**Problem description**
Switch "rubric" to "criterion" in everything from the line containing "The height and width of the screenshot is (720, 1280)." down through the line containing "tap(269, 388)" in the records below. Reproduce only those lines with nothing else changed, and leave out the pictures.

**Information supplied**
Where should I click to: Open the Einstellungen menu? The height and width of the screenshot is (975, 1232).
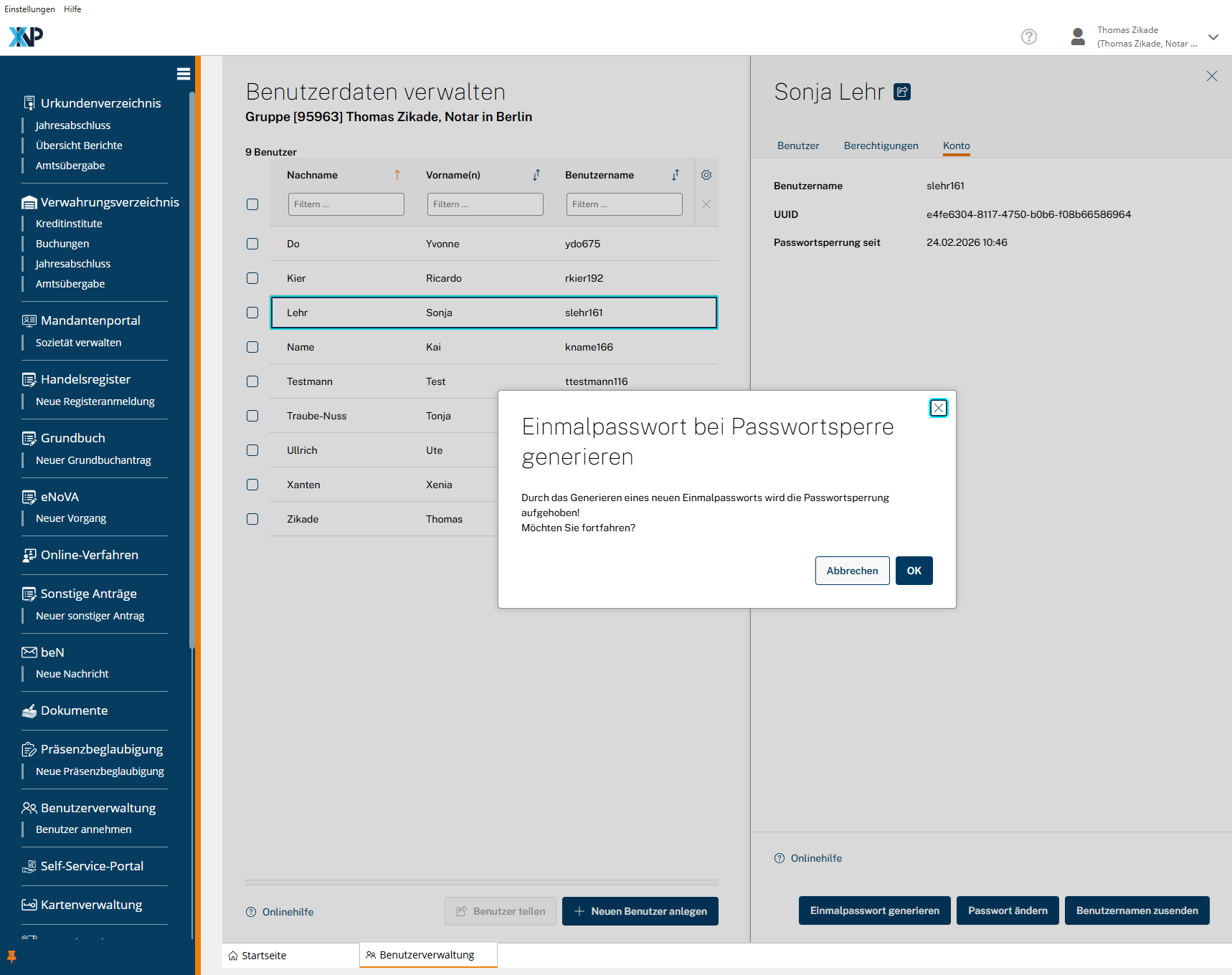[x=29, y=9]
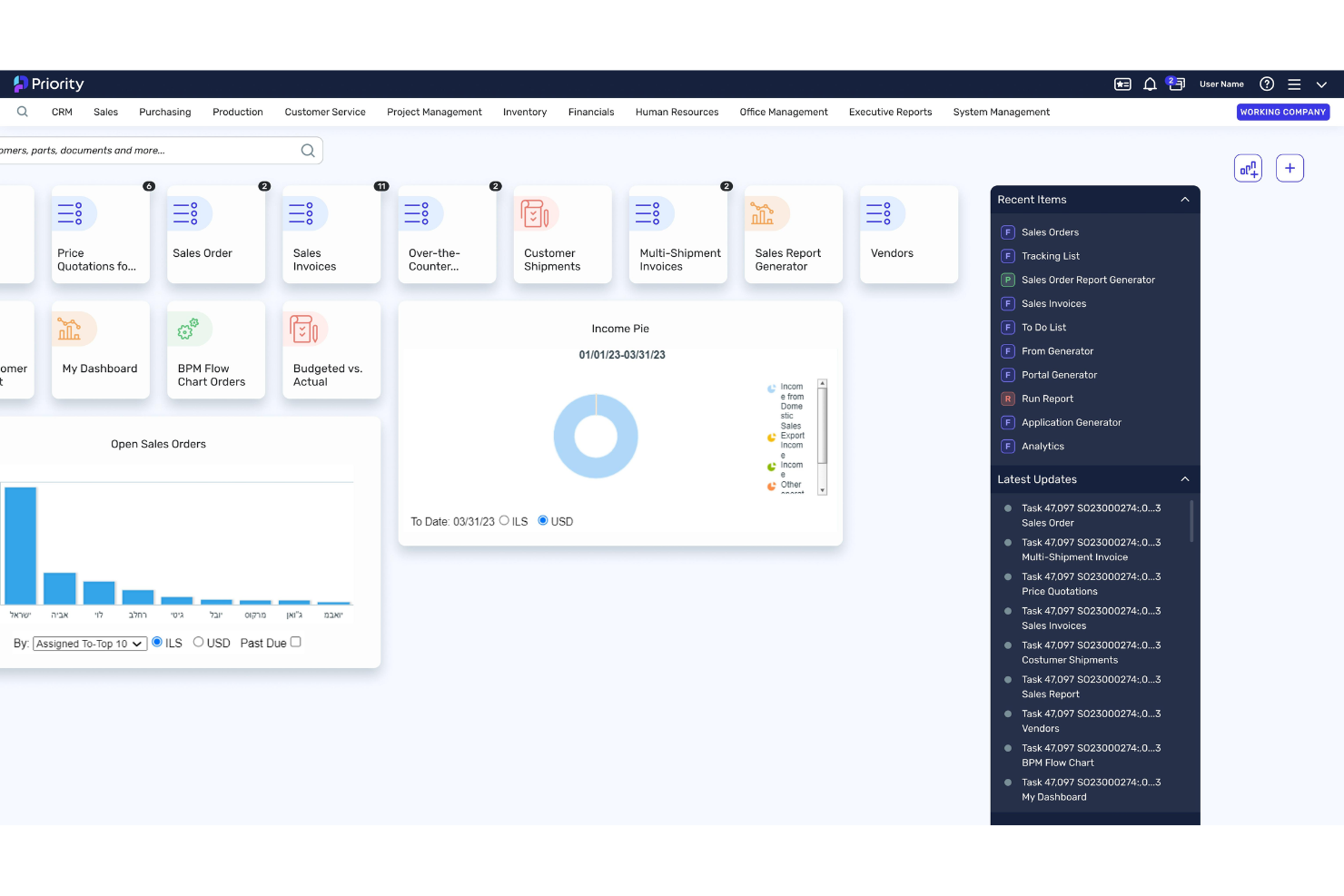Viewport: 1344px width, 896px height.
Task: Click the WORKING COMPANY button
Action: point(1282,112)
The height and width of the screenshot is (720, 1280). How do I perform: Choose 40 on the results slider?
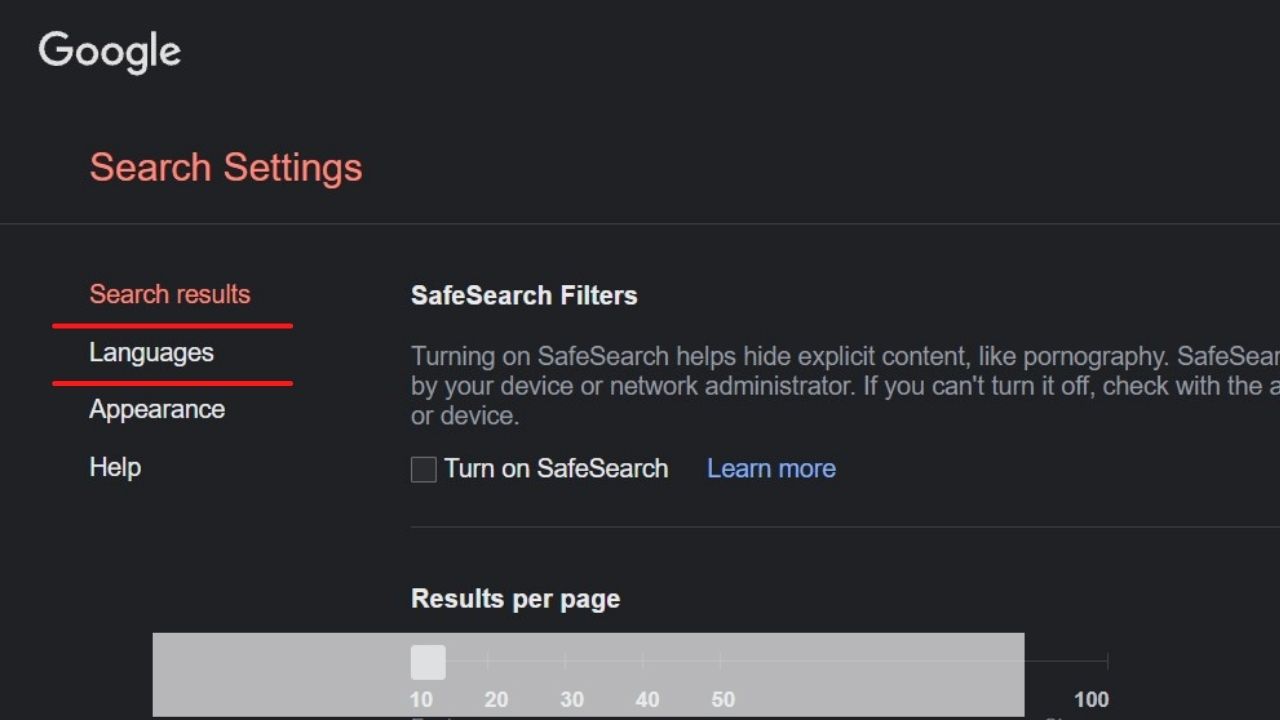coord(642,661)
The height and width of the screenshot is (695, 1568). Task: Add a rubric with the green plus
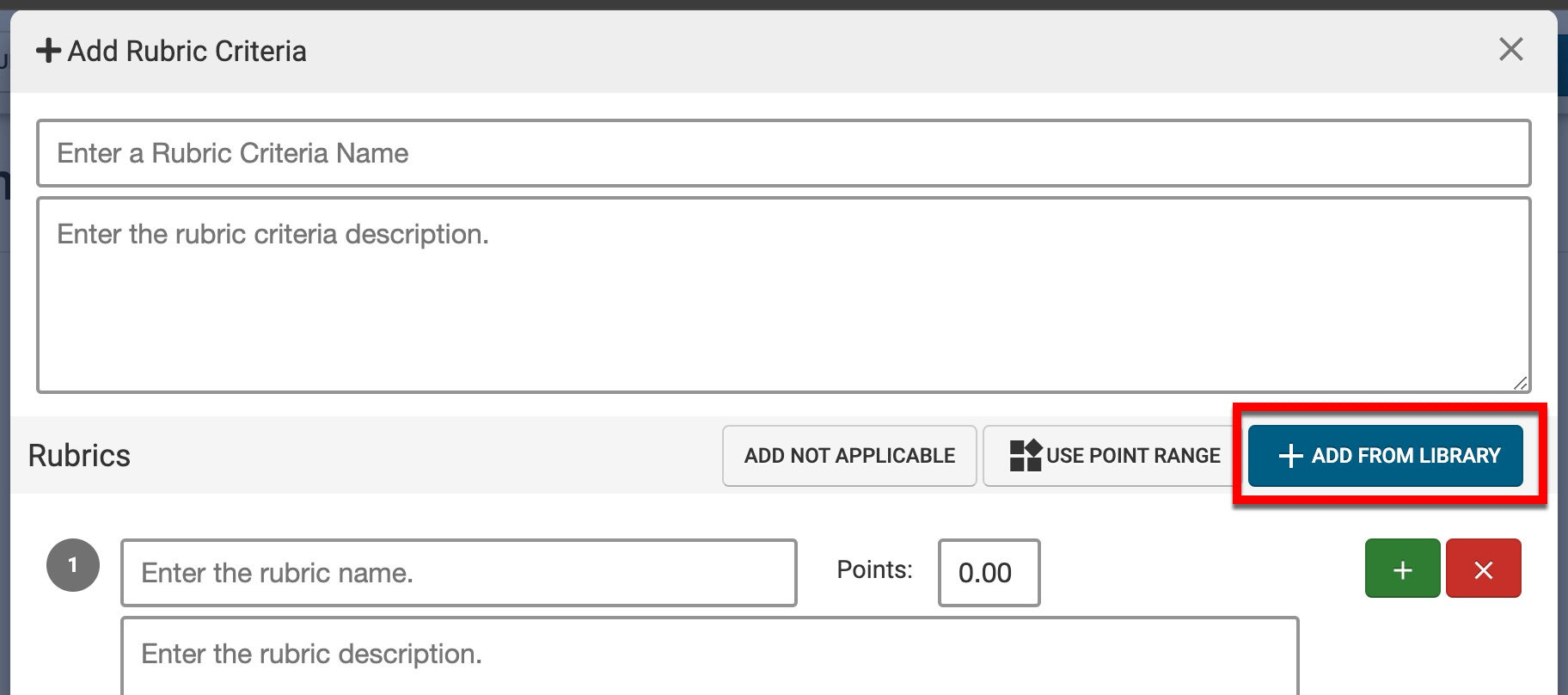click(1402, 569)
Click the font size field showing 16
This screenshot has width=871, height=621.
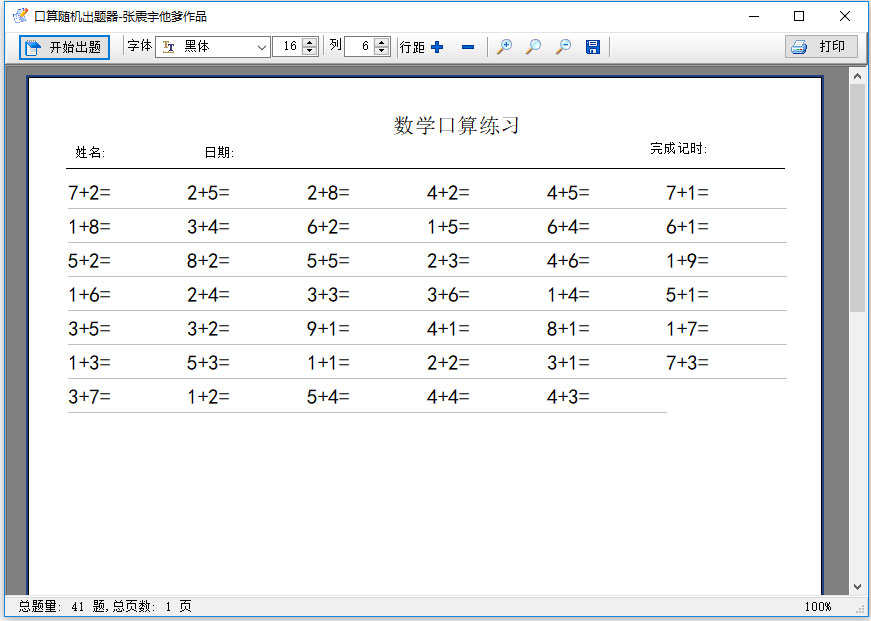tap(287, 47)
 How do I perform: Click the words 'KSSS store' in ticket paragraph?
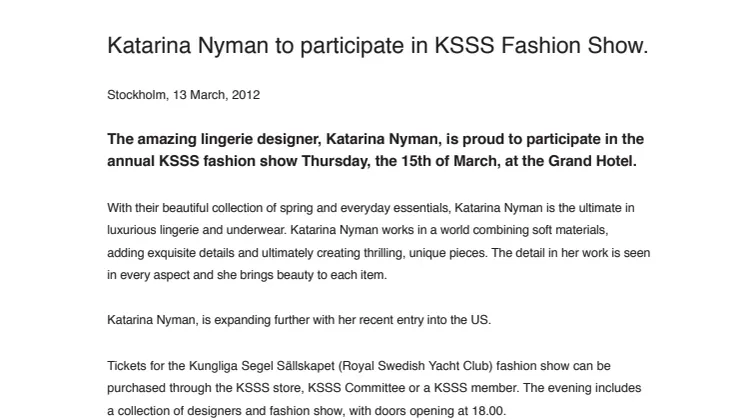tap(269, 388)
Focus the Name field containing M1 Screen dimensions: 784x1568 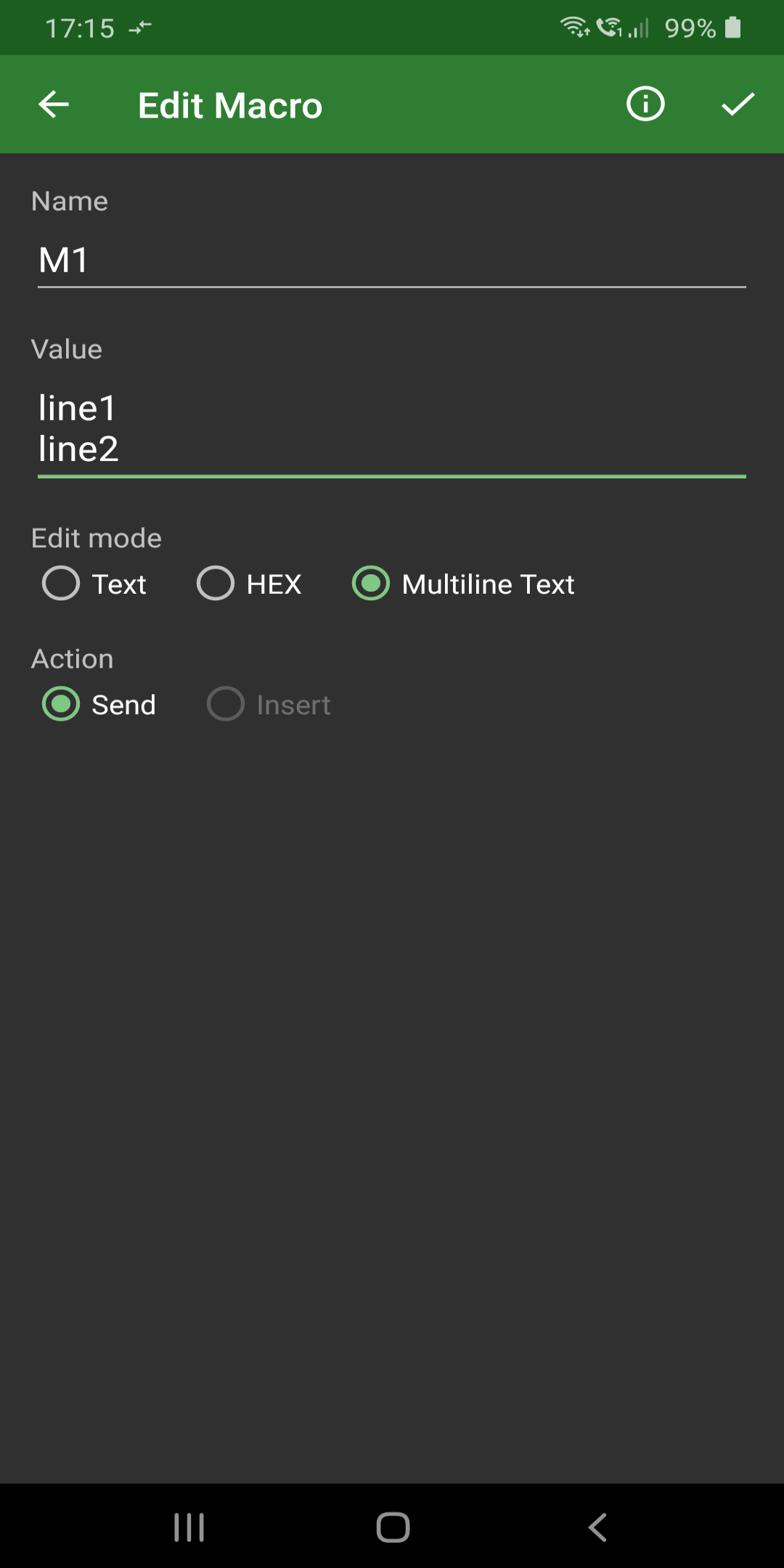pyautogui.click(x=392, y=260)
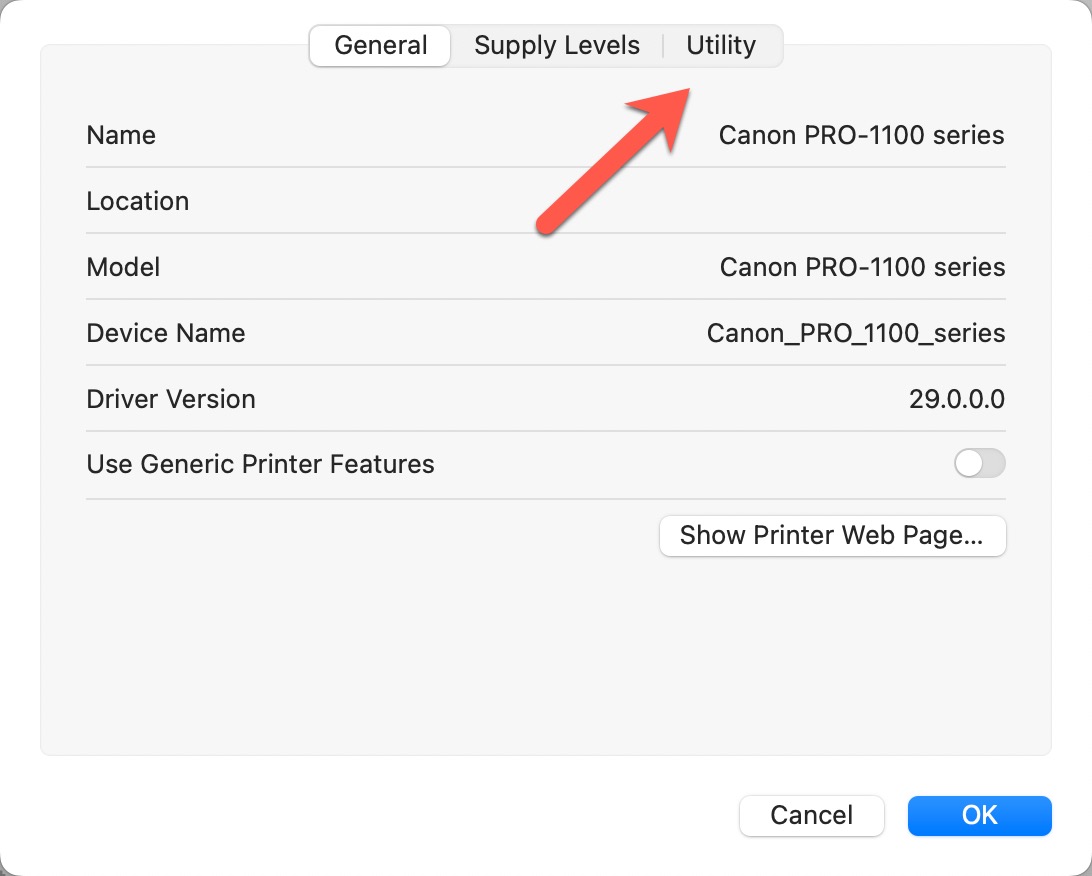
Task: Click the printer Name value field
Action: click(x=861, y=135)
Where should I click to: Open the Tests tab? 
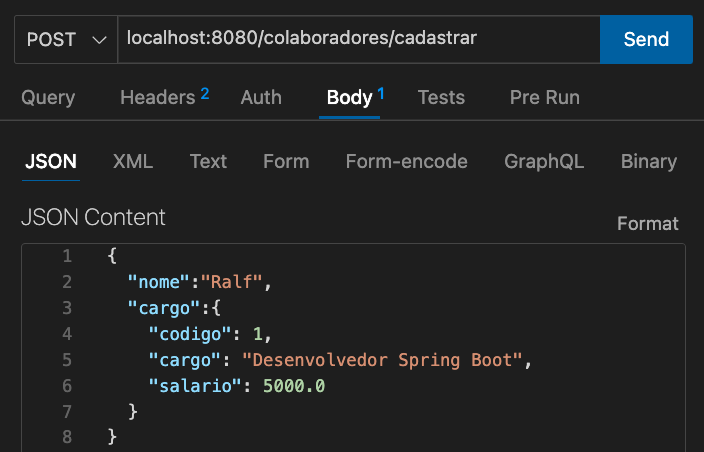[x=441, y=97]
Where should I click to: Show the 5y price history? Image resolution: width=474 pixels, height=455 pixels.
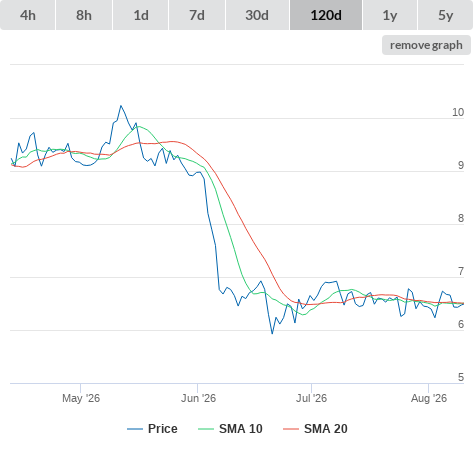[446, 15]
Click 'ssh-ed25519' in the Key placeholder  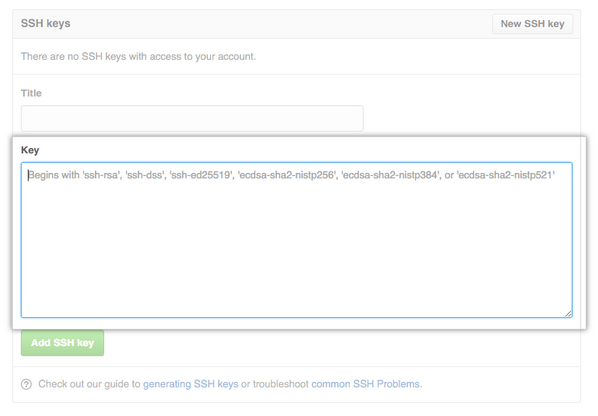pos(201,175)
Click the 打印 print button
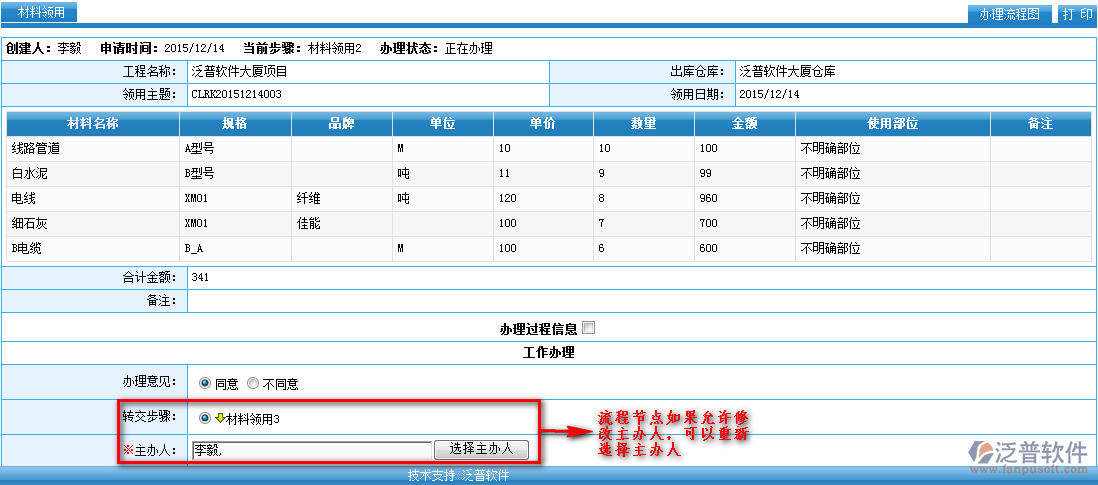The height and width of the screenshot is (485, 1098). [1076, 14]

**Solution to this problem**
The height and width of the screenshot is (720, 1280). How do I perform: Choose 40 on the results slider?
coord(642,661)
The height and width of the screenshot is (695, 1568). Task: Add a criterion with the green plus
click(1402, 569)
Click the font size field showing 16
This screenshot has width=871, height=621.
tap(287, 47)
 How do I perform: Click the words 'KSSS store' in ticket paragraph?
tap(269, 388)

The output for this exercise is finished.